Jason Baldinger’s “Point Pleasant, WV” wins Synkroniciti’s “Broken” Cover Contest

Synkroniciti has a striking new cover! We are thrilled to announce the winner of our “Broken” cover contest, Pittsburgh based photographer Jason Baldinger’s “Point Pleasant, WV.” We’ve featured Jason’s thought-provoking (sometimes haunting, sometimes humorous) collaborative work with poet Robert L. Dean, Jr. in “Curiosity” and they both will be returning for “Broken.” Inside this issue, “Point Pleasant, WV” is coupled with the poem “Standard Time.”

You might expect Vincent Price or Rod Serling to walk across the frame with its uncanny angular juxtaposition, devoid of human presence. This world feels on the edge of apocalypse; horror, or at least a gritty bit of noir, is just around the corner. Black and white photography amplifies our attention to shadow and texture, feeling unreal and unrelenting in its gaze. Jason travels midwestern American towns and cities with his camera, capturing places hit by the death of manufacturing and industry. Sometimes the places are trashed and shabby, others are clean but empty, locales that time forgot. Here we see one of the latter, presided over by an ominously broken clock, its hands fallen uselessly. No time is marked here. There are fewer and fewer people alive who can read such a clock, with its Roman numerals and non-digital face. The analog clock has been Synkroniciti’s logo since the beginning, before there was even a magazine, and we are surprised that this symbol didn’t surface sooner. It is all for the best, as this cover packs a punch. No right turn? Is that an acknowledgement of limited options in general, or a comment on the illegality of actions on the right side of the American political spectrum? Big Brother is watching via traffic camera, even if the area is deserted. You probably won’t get away with it.

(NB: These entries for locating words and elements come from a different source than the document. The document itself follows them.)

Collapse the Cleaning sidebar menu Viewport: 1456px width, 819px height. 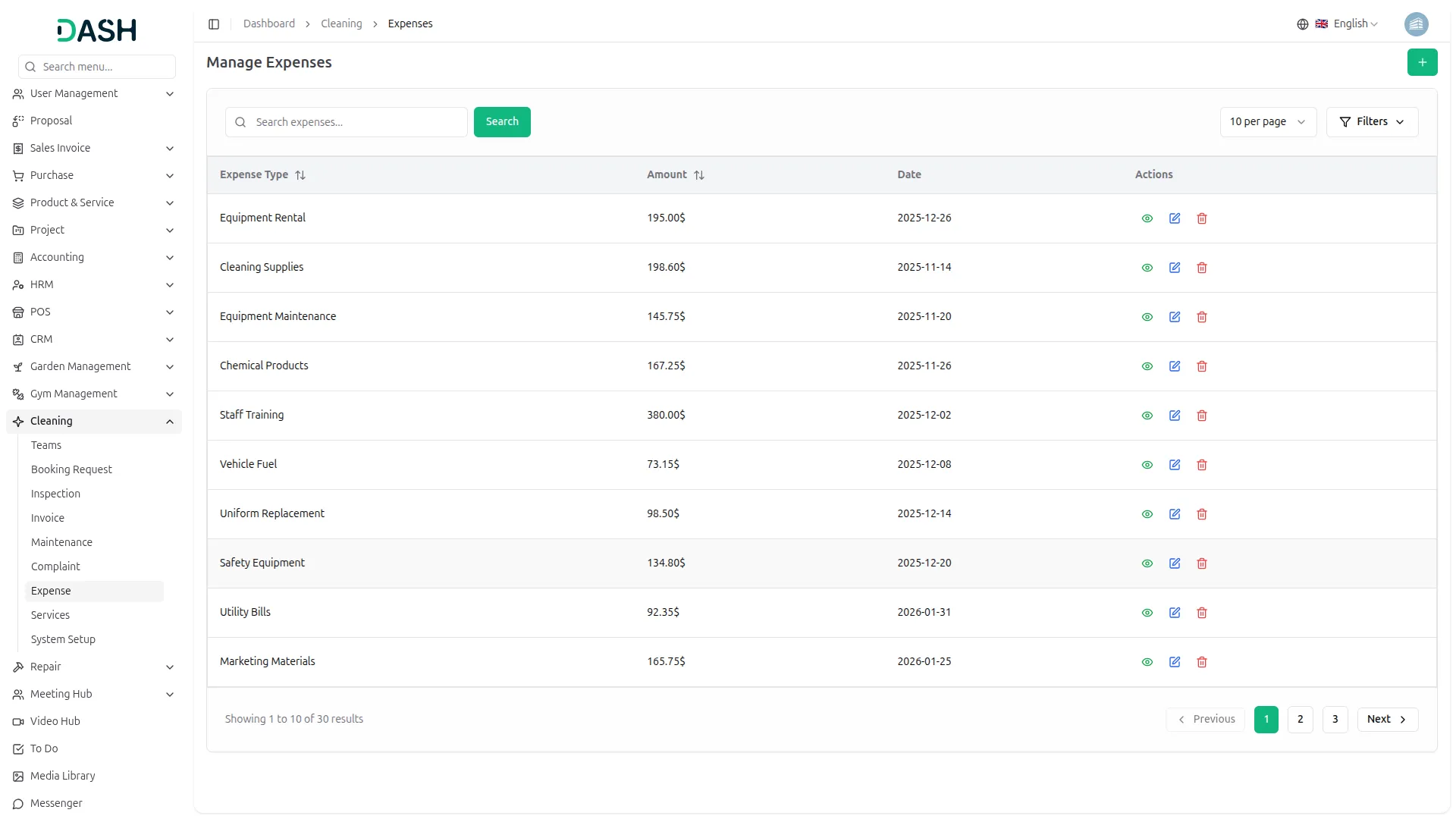pos(169,422)
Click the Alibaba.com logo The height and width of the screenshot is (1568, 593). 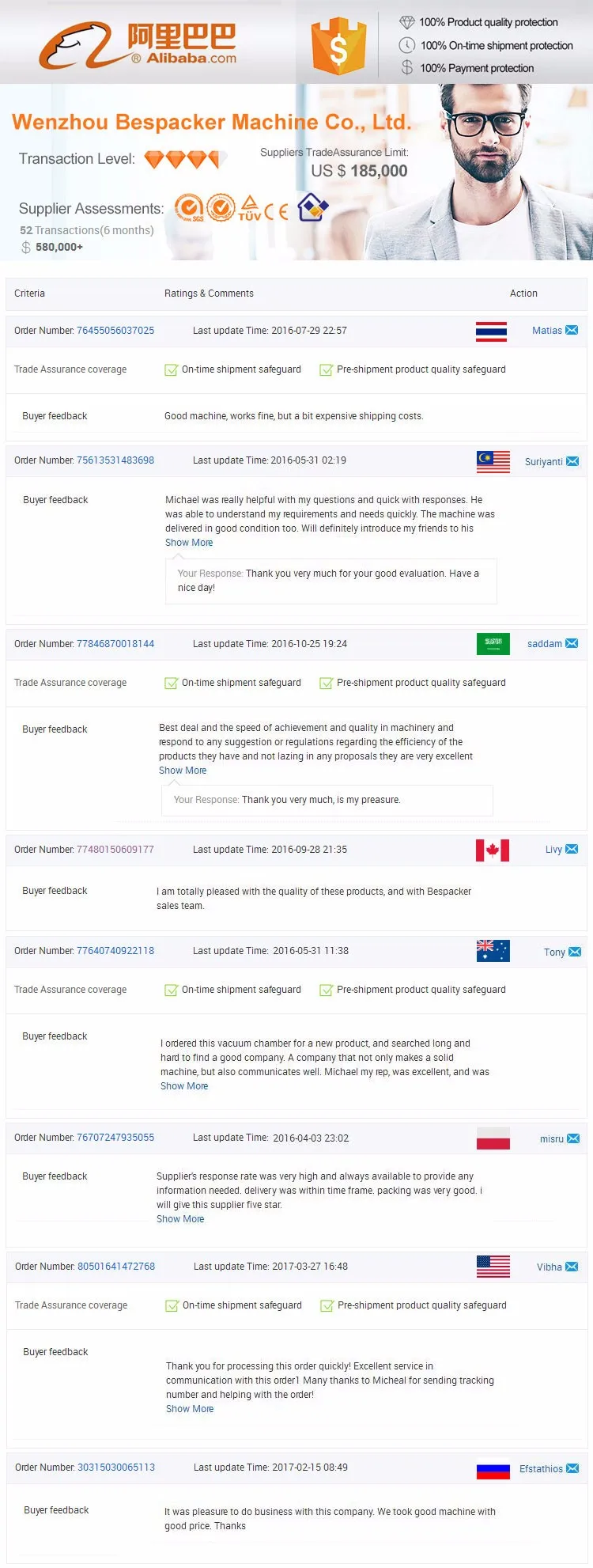tap(138, 44)
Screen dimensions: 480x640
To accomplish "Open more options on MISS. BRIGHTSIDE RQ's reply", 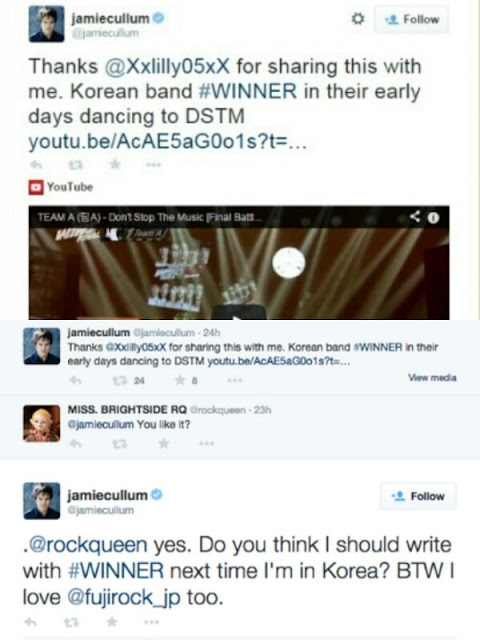I will [x=207, y=444].
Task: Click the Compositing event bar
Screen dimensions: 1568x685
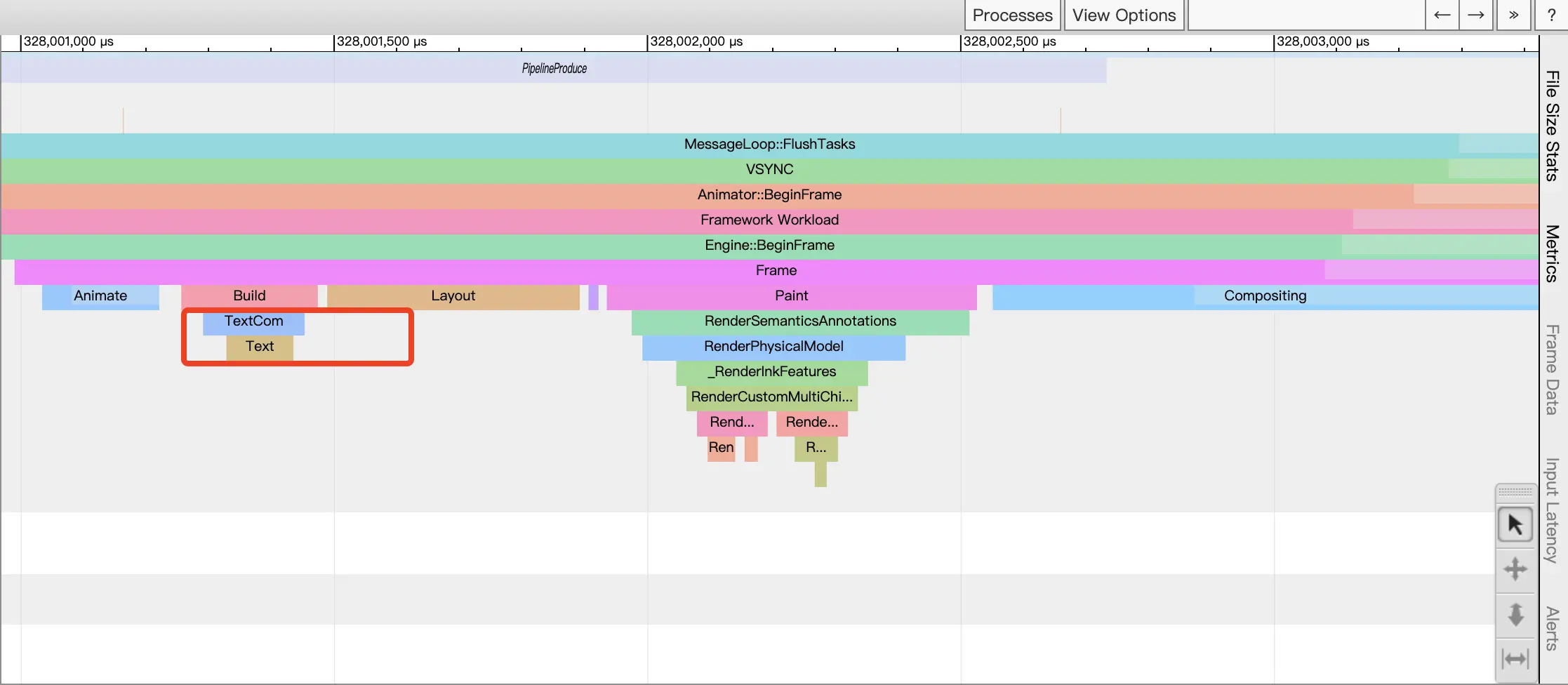Action: 1265,296
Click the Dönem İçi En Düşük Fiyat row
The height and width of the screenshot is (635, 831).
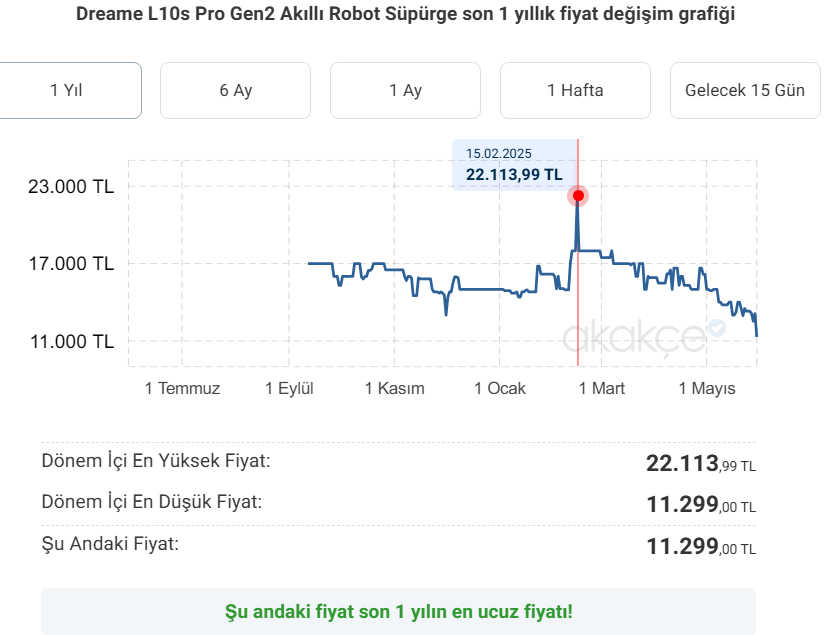399,503
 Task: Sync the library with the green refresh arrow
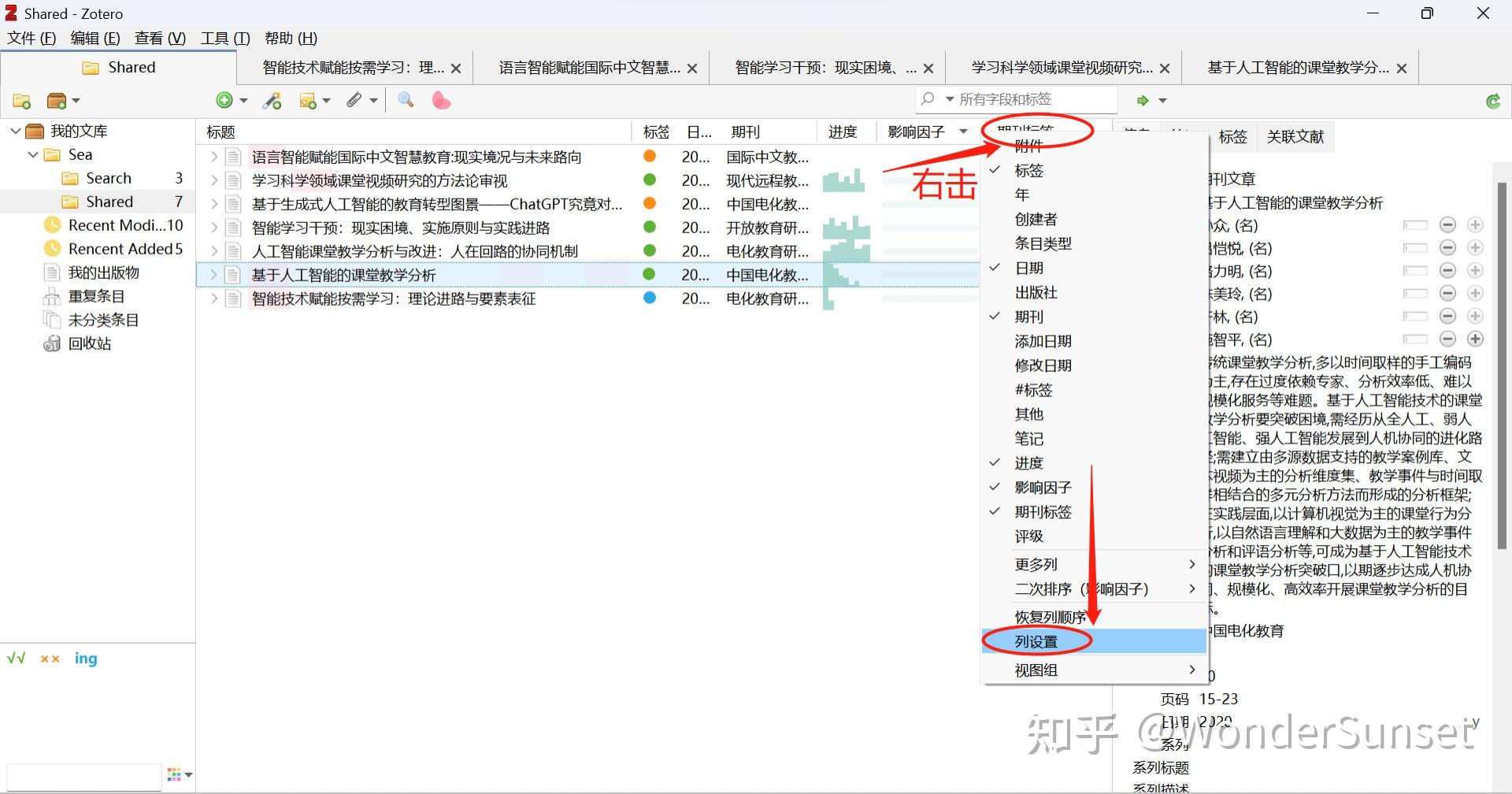tap(1493, 101)
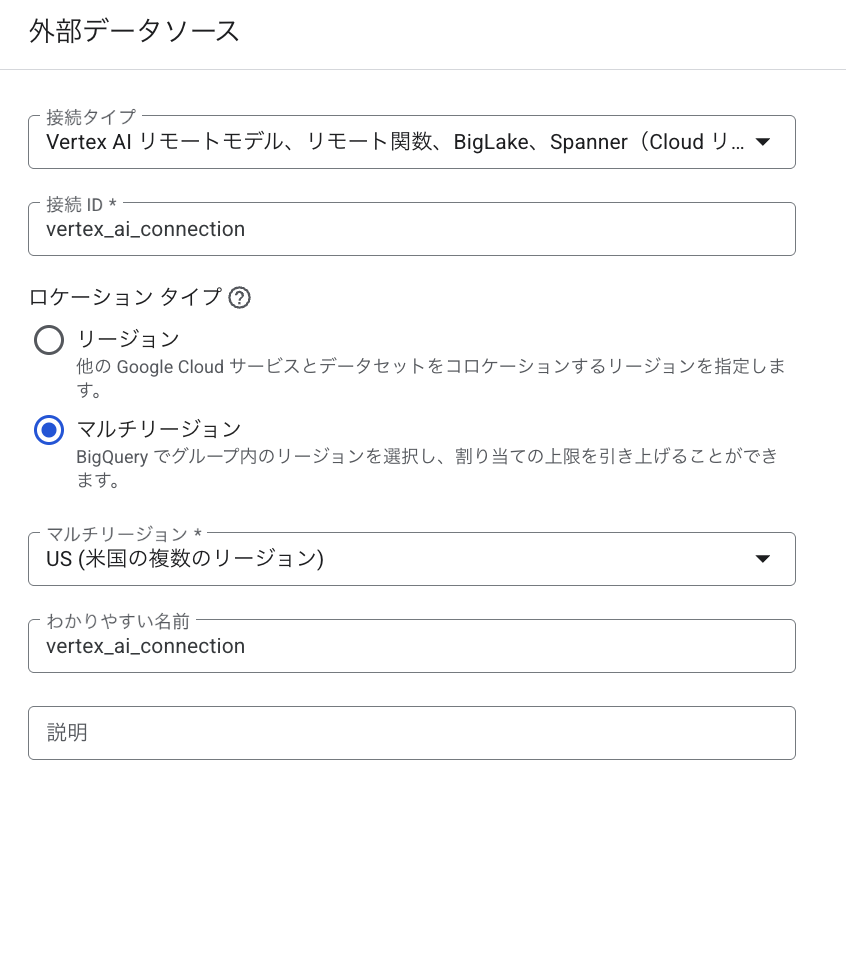Click the リージョン option label text
Image resolution: width=846 pixels, height=972 pixels.
click(x=126, y=340)
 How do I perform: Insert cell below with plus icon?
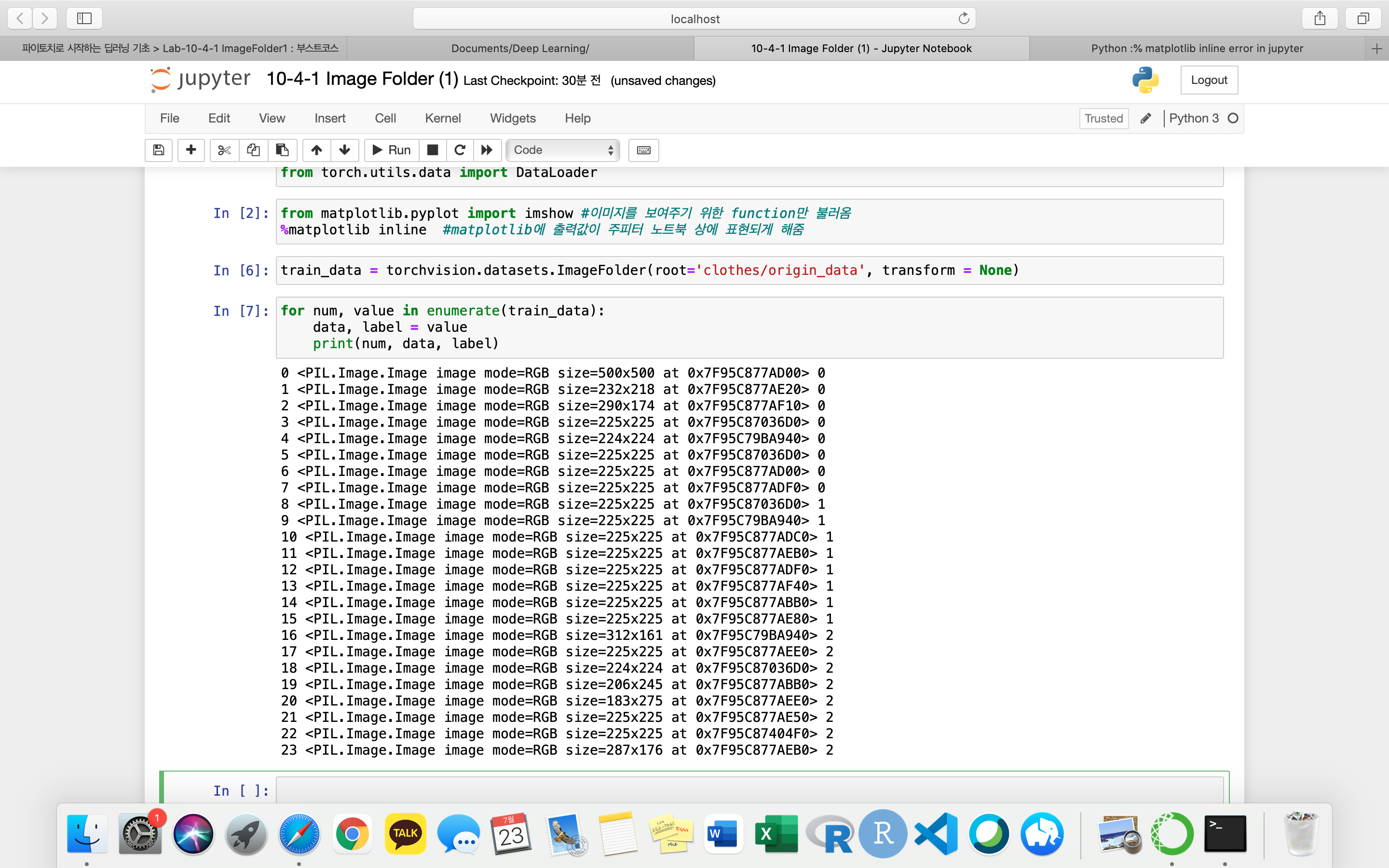click(191, 150)
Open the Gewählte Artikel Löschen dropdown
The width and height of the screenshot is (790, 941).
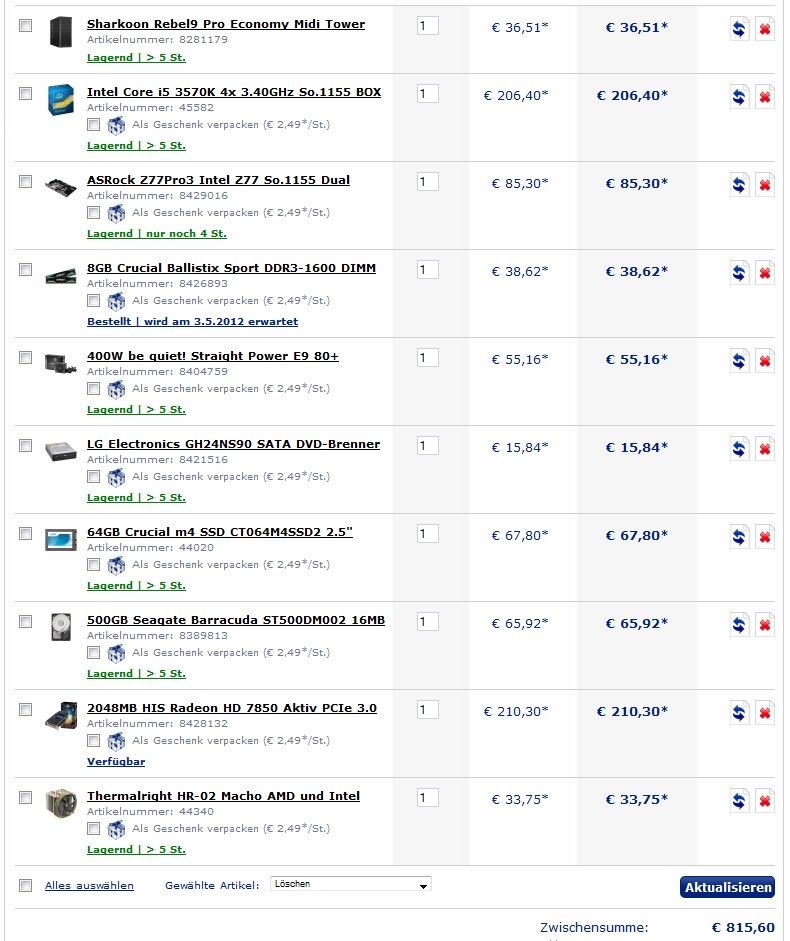(x=351, y=884)
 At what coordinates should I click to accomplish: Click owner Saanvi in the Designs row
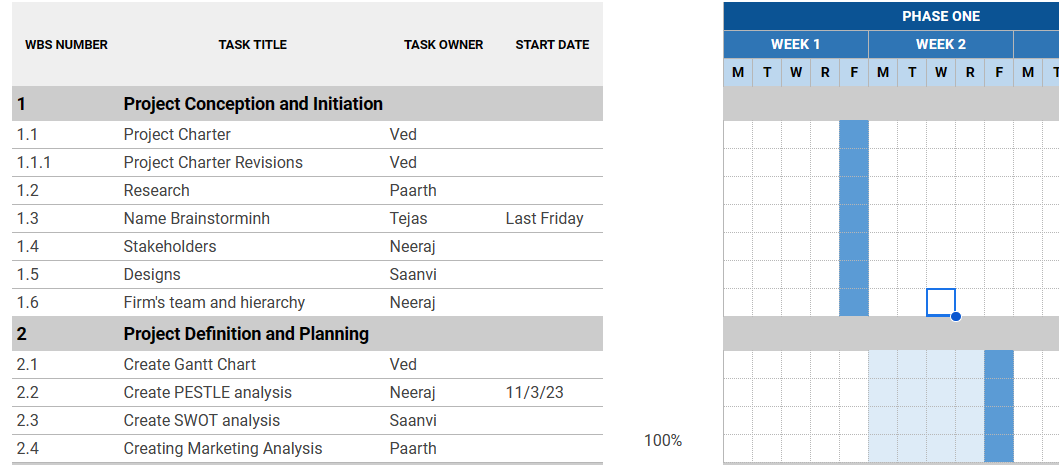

Point Pleasant lies on the border with Ohio, at the confluence of the Ohio and Kanawha Rivers and is the seat of Mason County. There was a battle here during the American Revolution, and in the Civil War, Mason County voted against secession–a deeply unpopular vote in West Virginia. It’s famous for the Mothman, a red-eyed human-bird figure, as well as the 1967 collapse of the Silver Bridge, which killed 46 people. There is horror and noir in that history, just below the midwestern pleasantness.

We will be featuring more of Jason’s work in the upcoming issue as well as an article. Pre-order your copy of the “Broken” issue here or subscribe to Synkroniciti here.

Jason Baldinger is a poet and photographer from Pittsburgh, PA. He’s penned fifteen books of poetry the newest of which include: A History of Backroads Misplaced: Selected Poems 2010-2020 (Kung Fu Treachery), and This Still Life (Kung Fu Treachery) with James Benger. His first book of photography, Lazarus, as well as two ekphrastic collaborations (with Rebecca Schumejda and Robert Dean) are forthcoming. His work has appeared across a wide variety of online sites and print journals. You can hear him from various books on Bandcamp and on lps by The Gotobeds and Theremonster.